Era um discurso de quem já não via chances de se salvar. Diagnóstico que se comprovou correto com o placar unânime para o prosseguimento do processo de impeachment.

Em contradição com o discurso duro, Witzel lamentou o isolamento que considera ter sofrido ao longo do mandato, principalmente no período da pandemia.

"Quantos dos senhores vieram aqui me dar sugestões sobre hospitais de campanha, apontar falta de médicos? Nenhum. As portas do palácio sempre estiveram abertas."

A explicação talvez esteja nas insinuações que proferiu ao longo do discurso. Ninguém no Palácio Tiradentes -sede da Assembleia- de fato confiou nele nesse um ano e meio de mandato.

A fala demonstrou a incapacidade de Witzel, estreante na política fluminense, de estabelecer uma relação amistosa com o Legislativo.

O conflito atingiu seu ápice quando o seu braço direito e ex-secretário Lucas Tristão, preso em maio na Operação Tris In Idem, sugeriu em fevereiro ter grampos contra deputados a fim de ameaçá-los a votar de forma favorável ao governo.

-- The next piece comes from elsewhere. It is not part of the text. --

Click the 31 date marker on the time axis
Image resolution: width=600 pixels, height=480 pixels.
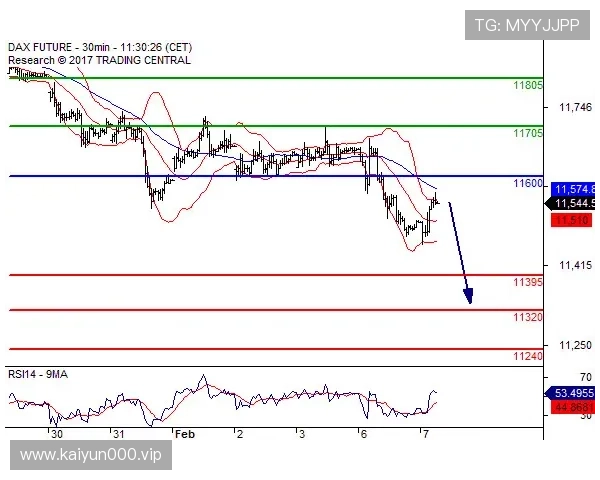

Neófito na política e sucessor de governadores eleitos que acabaram presos, Witzel transpareceu numa fala a impressão de muitos investigadores sobre o estado de coisas no Rio de Janeiro: uma corrupção endêmica em que até um chefe do Executivo é apenas peça de uma engrenagem maior.

"Máfias no Rio de Janeiro são muitas. Não seria possível acabar com elas num único mandato. Qualquer um de nós que usa a política está sujeito a fazer indicação de alguém que não tem boas intenções", afirmou Witzel, referindo-se a Edmar Santos, ex-secretário de Saúde que se tornou delator.

O governador afastado não conseguiu manifestações positivas de nenhum daqueles deputados que indicaram nomes para cargos em seu governo.

No Palácio Guanabara, sede do governo, agora está um aliado mais próximo dos deputados, Cláudio Castro (PSC), que já sinalizou querer fazer uma gestão "quase parlamentarista".